Responding to Karadzic’s motion for provisional release pending the appellate judgment, the prosecution noted that there were no ‘special circumstances’ to justify the request. Also, the prosecution stressed, Karadzic is a flight risk. Such a decision would undermine the confidence the victims, witnesses and public had in the ability of international tribunal to ensure the administration of justice

Radovan Karadžić Radovan Karadžić

As was to be expected, the prosecution is opposed to Radovan Karadzic’s motion for provisional release pending the appellate judgment in his case. The Trial Chamber found Karadzic guilty of genocide and other crimes and sentenced him to 40 years in prison.

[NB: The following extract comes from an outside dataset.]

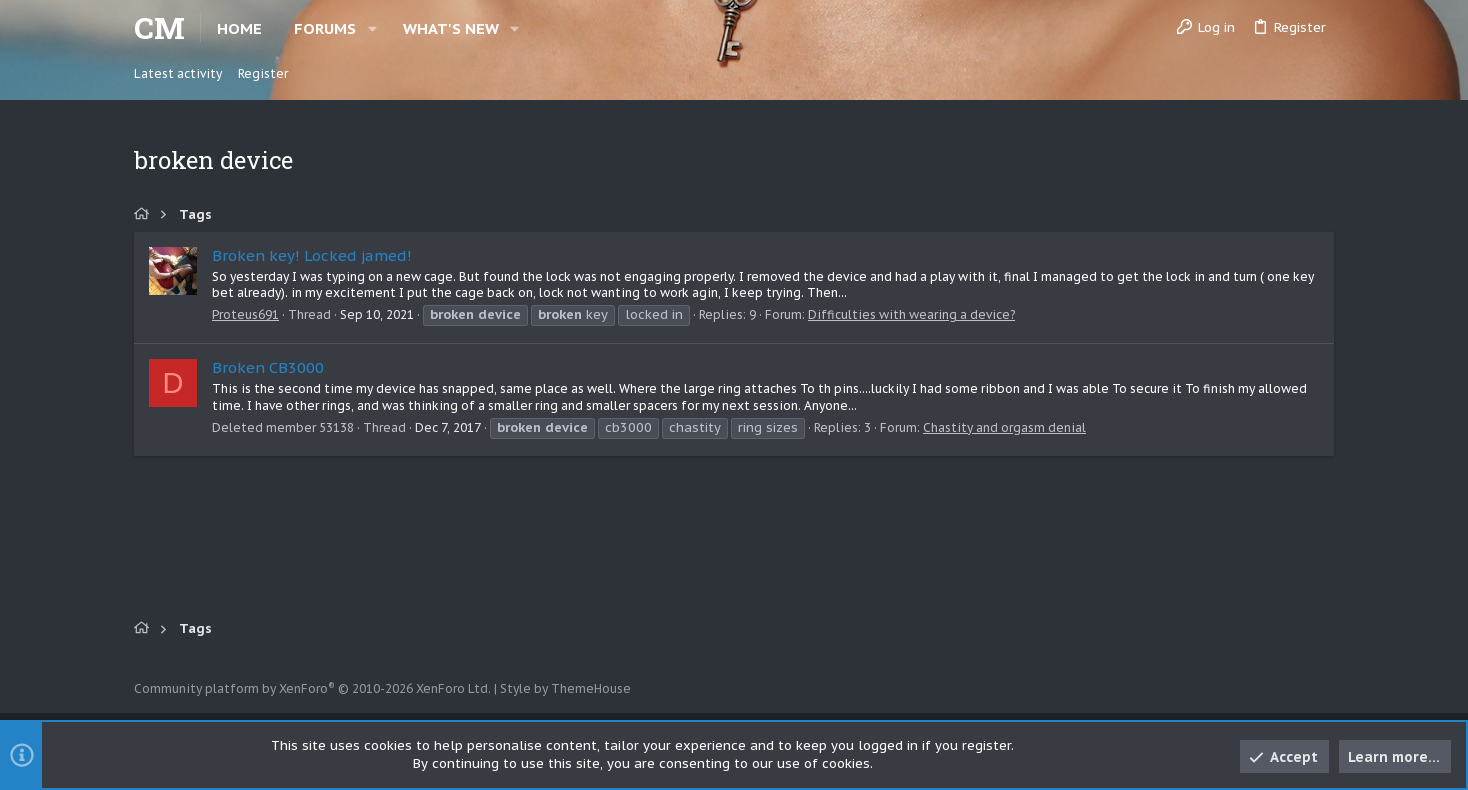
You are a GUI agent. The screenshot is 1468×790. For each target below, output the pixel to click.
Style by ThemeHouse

In its reply to the motion Karadzic filed last week, the prosecution noted today that there were no ‘special circumstances’ justifying the provisional release of the accused. Karadzic hasn’t submitted any medical reports on high blood sugar and high blood pressure and has failed to prove that he could not receive proper treatment in Holland. In the prosecution’s view, complaints of a ‘toxic environment’ in the Detention Unit, the ‘outdated computer’ he has at his disposal in the prison cell and ‘lack of family life’ do not constitute ‘special circumstances’ that would call for his provisional release. The same goes for Karadzic’s purported cultural needs, the prosecution argued, describing him as a ‘self-proclaimed poet, writer and intellectual’.


The accused is a flight risk, the prosecution noted, as he had been on the run from international justice for 13 years, disguising himself as a new age healer. Karadzic’s 40-year sentence has only increased such a possibility.


‘Personal guarantees’ the accused has offered could not be trusted, the prosecution claimed, citing the trial judgment which found that Karadzic had been able to deceive in a ‘variety of ways’ the public and the international representatives and organizations. No state guarantees could ensure Karadzic’s return to The Hague; at any rate, Republika Srpska has not offered any such guarantees, the prosecution recalled.


Finally, the prosecution warned that the provisional release of the accused just 6 weeks after he was found guilty of the gravest crimes would undermine the confidence of victims, witnesses and the general public in the ability of international tribunals to ensure the administration of justice.